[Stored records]
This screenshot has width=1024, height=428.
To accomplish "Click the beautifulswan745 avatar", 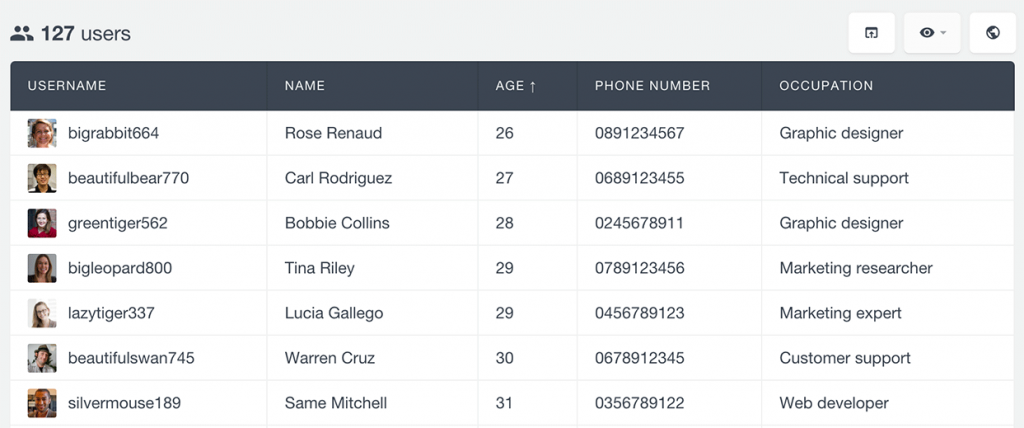I will pos(42,358).
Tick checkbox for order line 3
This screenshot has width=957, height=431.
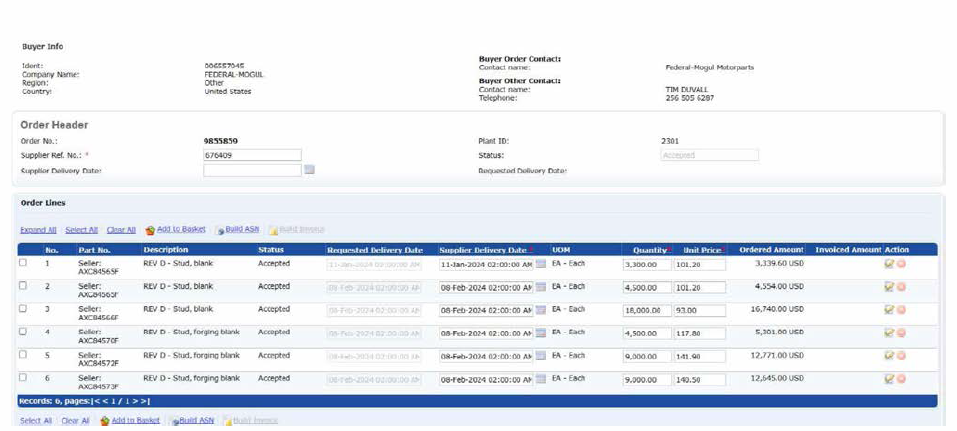(23, 309)
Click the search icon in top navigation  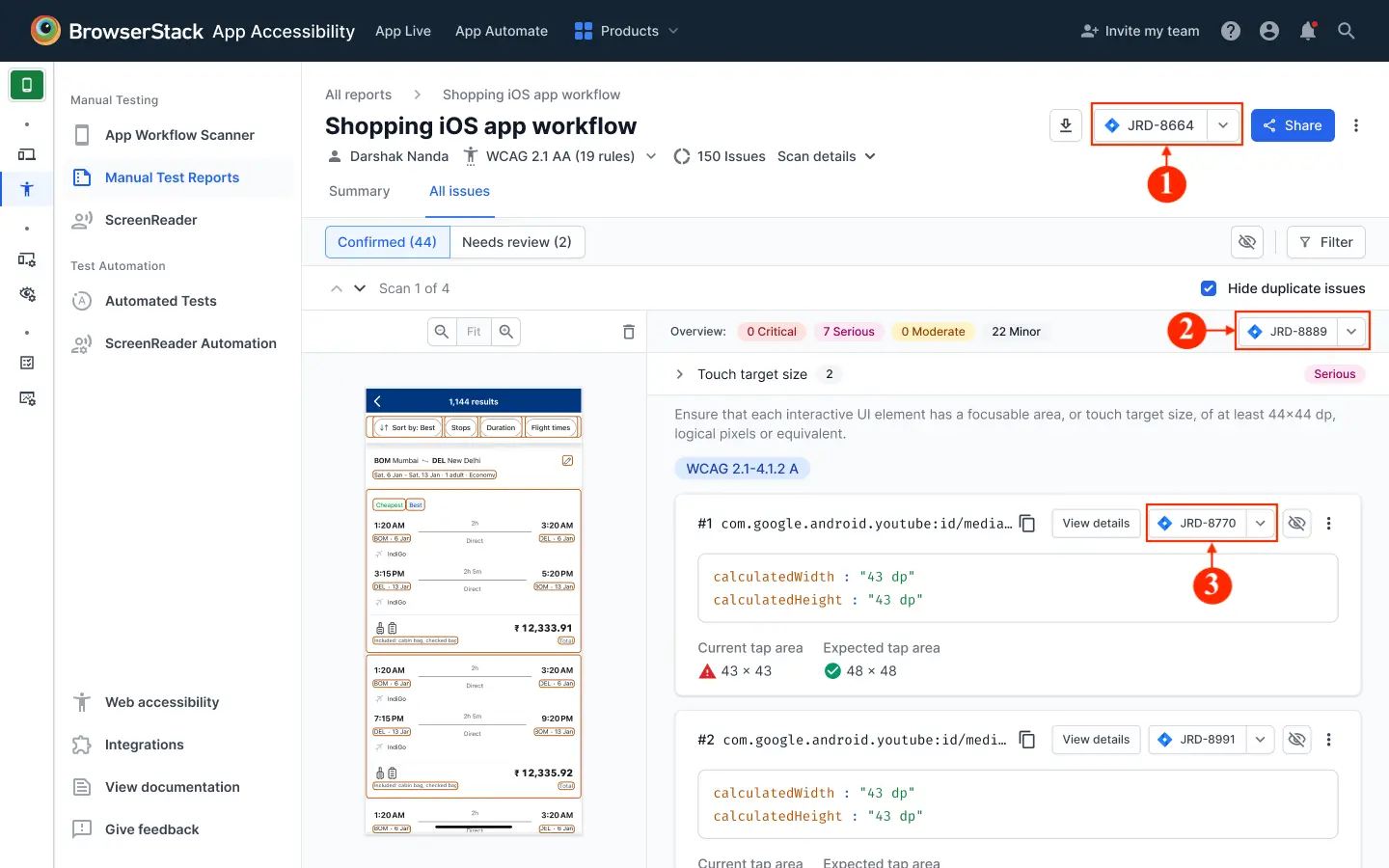click(x=1347, y=30)
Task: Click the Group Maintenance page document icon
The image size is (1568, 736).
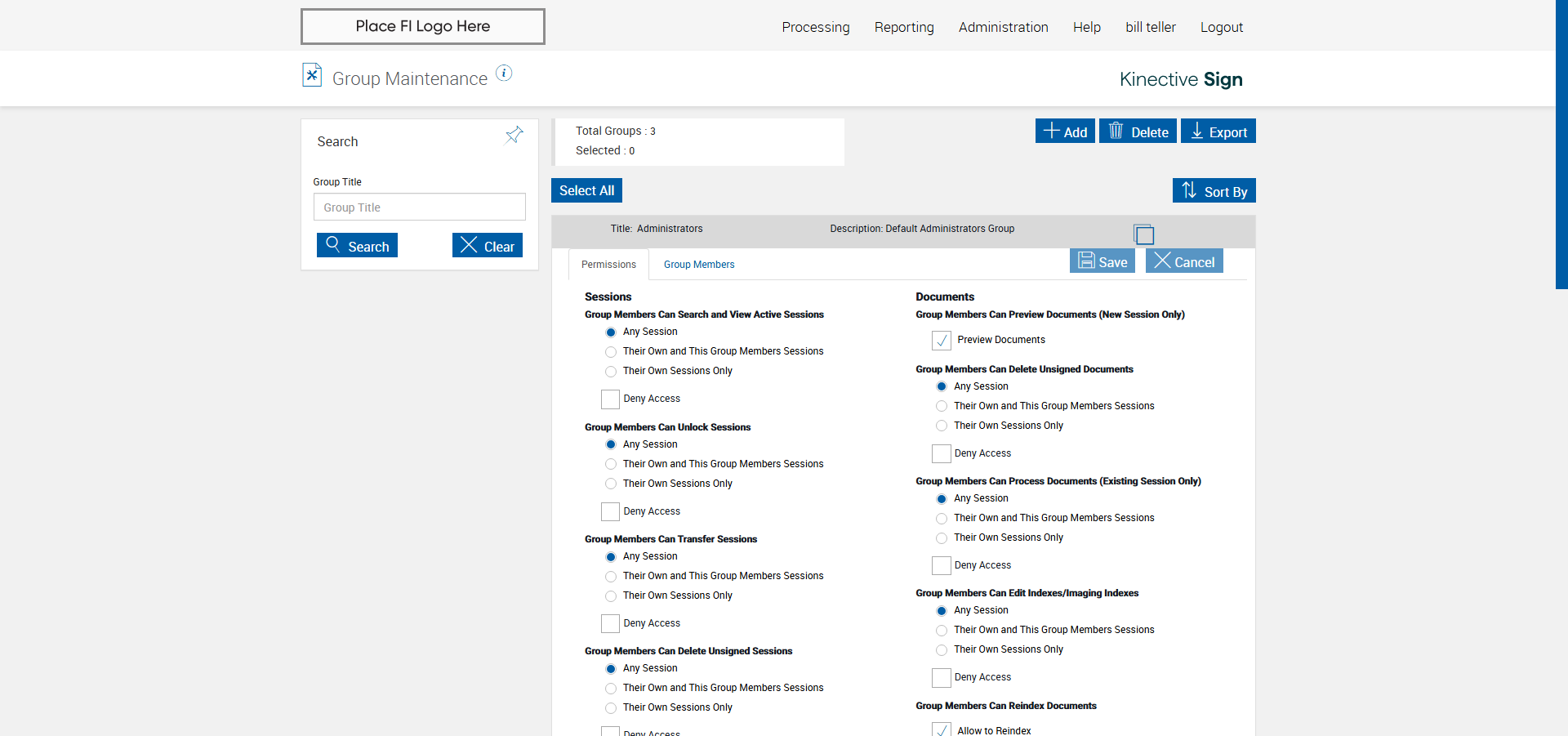Action: tap(311, 75)
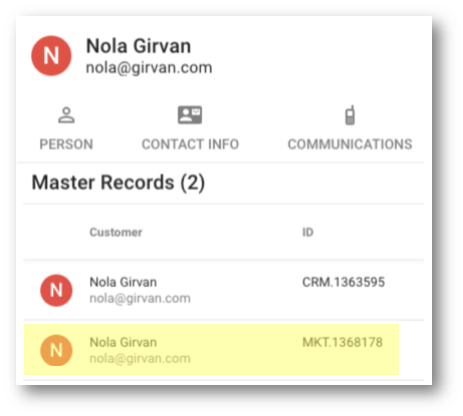Switch to the COMMUNICATIONS tab
This screenshot has width=463, height=416.
(x=350, y=144)
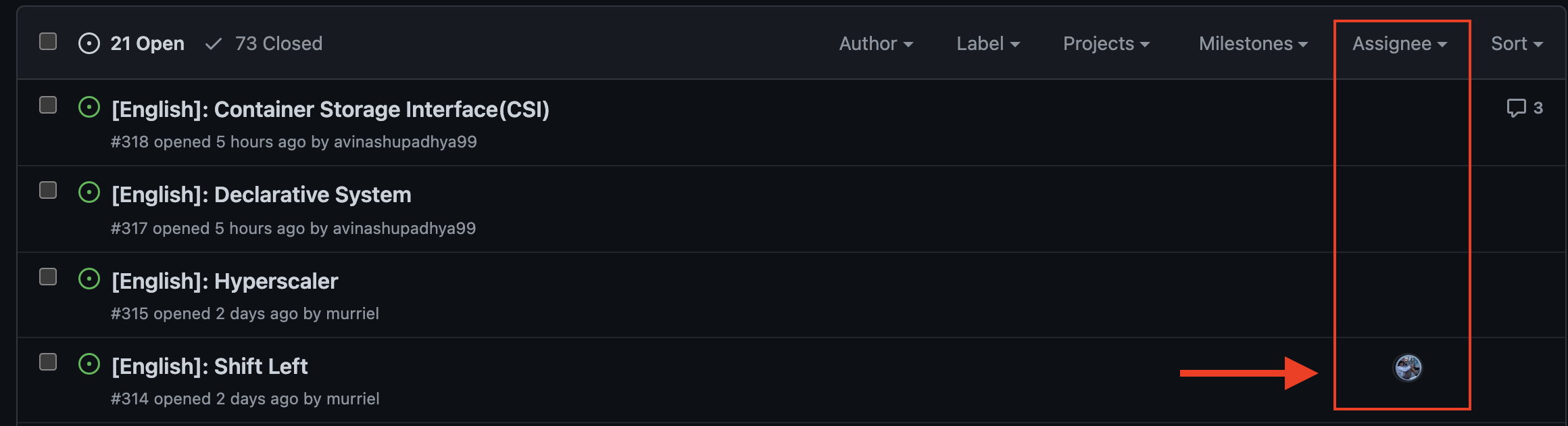Show the 21 Open issues list
Screen dimensions: 1568x426
(147, 44)
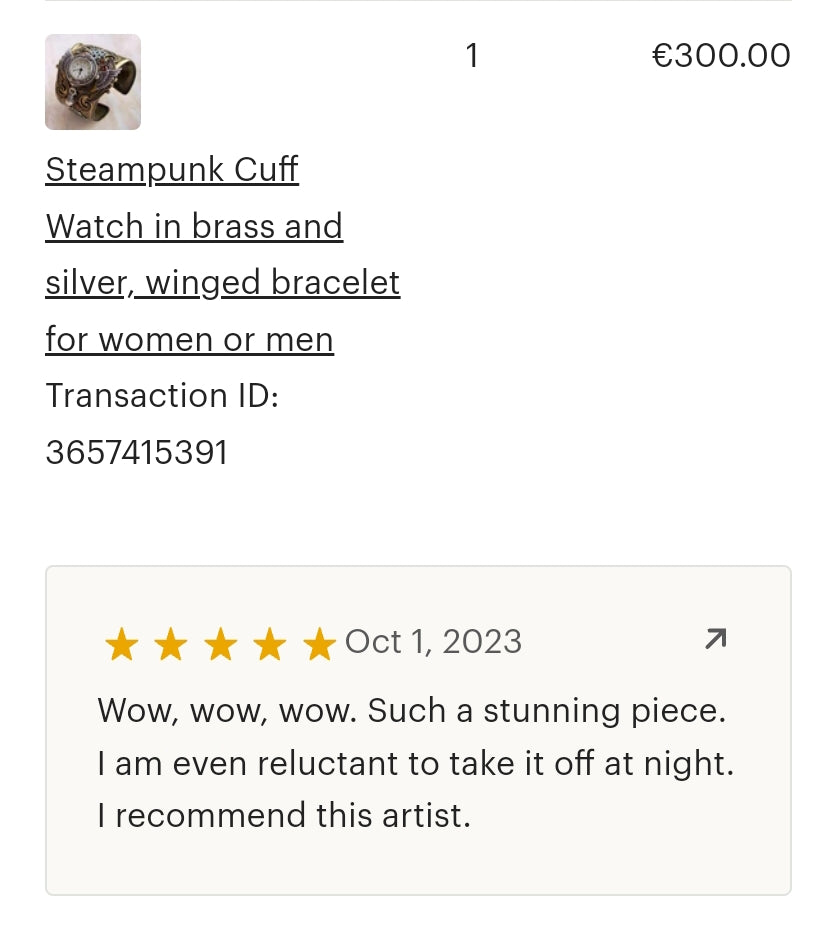The image size is (833, 949).
Task: Click the "Watch in brass and" link line
Action: coord(194,227)
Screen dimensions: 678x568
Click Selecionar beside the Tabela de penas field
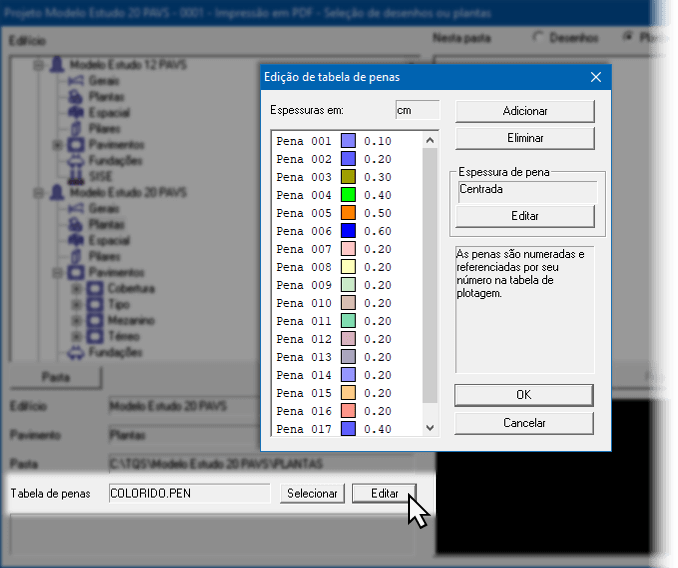tap(314, 493)
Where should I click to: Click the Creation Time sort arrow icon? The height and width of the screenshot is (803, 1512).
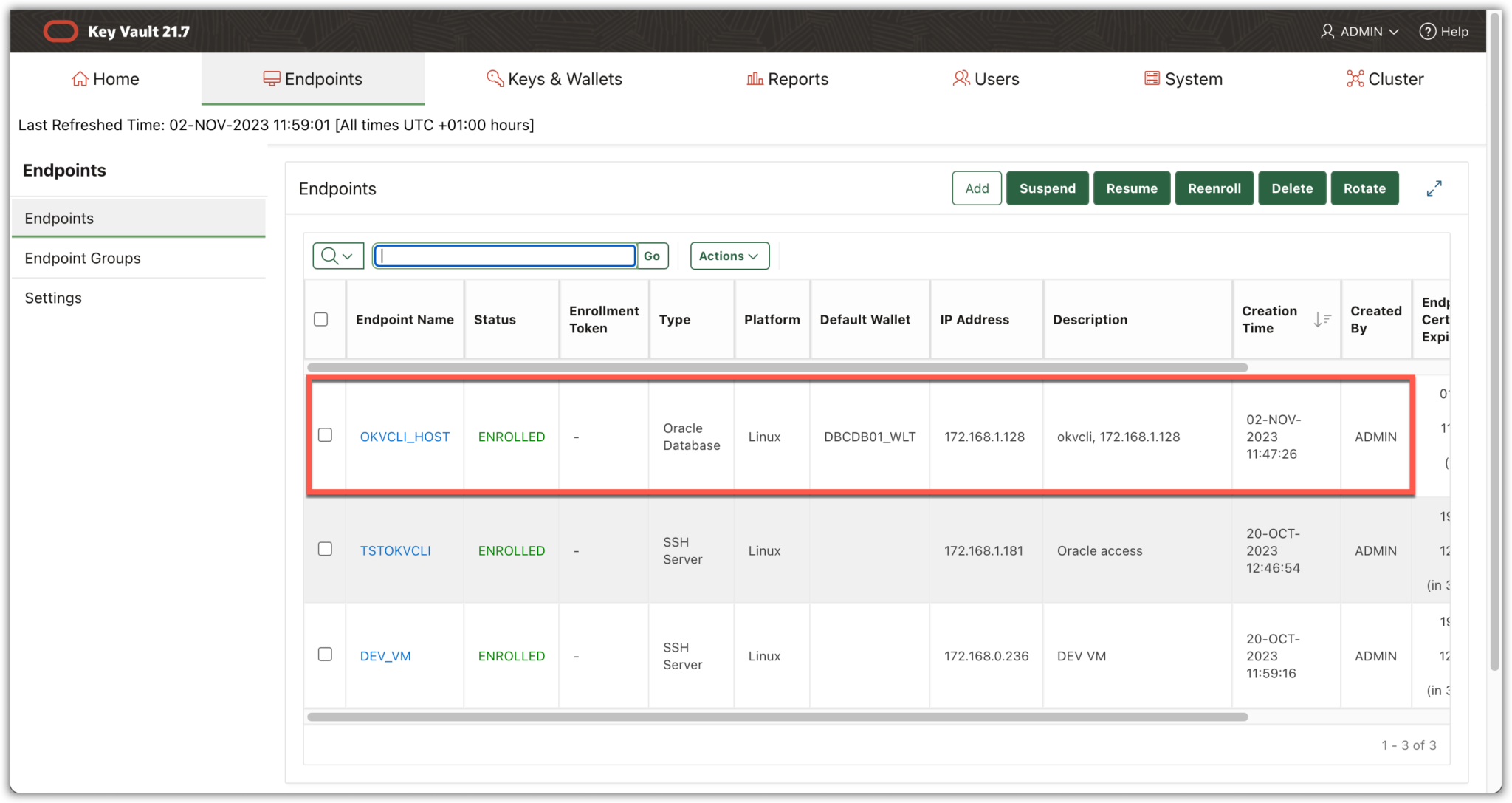[1322, 320]
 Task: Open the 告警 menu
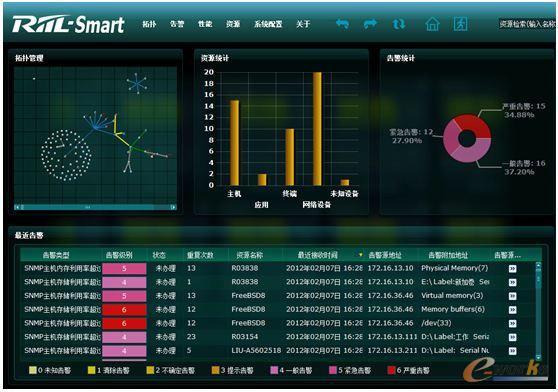click(177, 24)
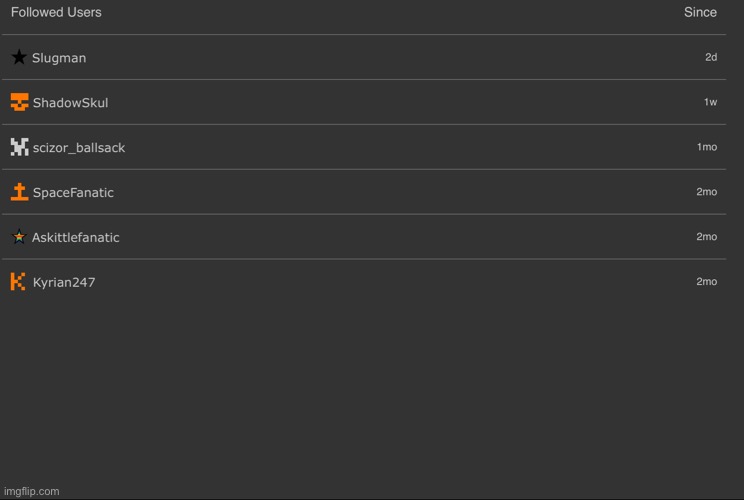Click Askittlefanatic's rainbow star icon
This screenshot has width=744, height=500.
point(19,237)
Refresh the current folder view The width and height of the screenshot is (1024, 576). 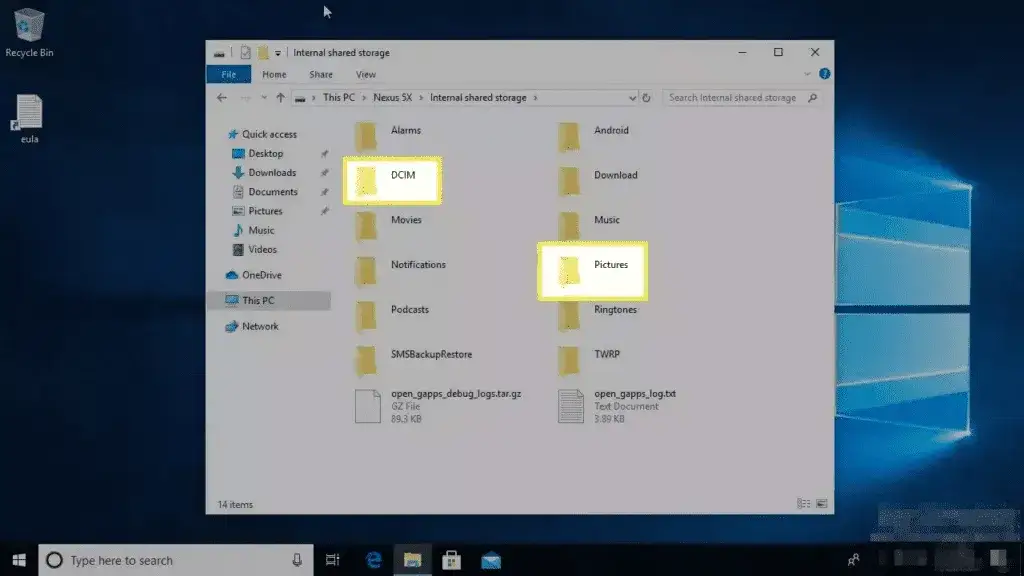tap(647, 98)
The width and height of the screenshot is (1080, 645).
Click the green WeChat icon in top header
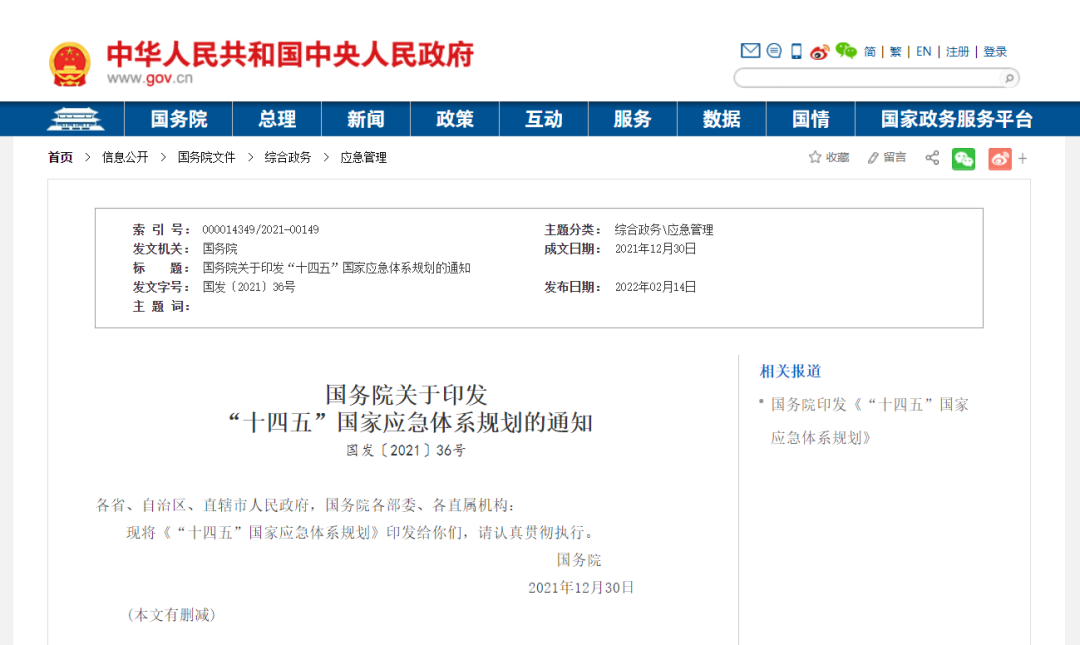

** Your objective **
Rewrite the lines from the one containing "Task: Click the Group" through the one containing "Action: coord(194,227)", changing "document icon" to "file icon" and leaving everything else the same. Omit the pictures from your answer.

** Solution to this problem **
Task: Click the Group Maintenance page file icon
The image size is (1568, 736).
Action: tap(311, 75)
Switch to the COMMUNICATIONS tab
This screenshot has width=463, height=416.
(x=350, y=144)
Show the 21 Open issues list
Screen dimensions: 1568x426
(147, 44)
The image size is (833, 949).
Task: Click the "Watch in brass and" link line
Action: coord(194,227)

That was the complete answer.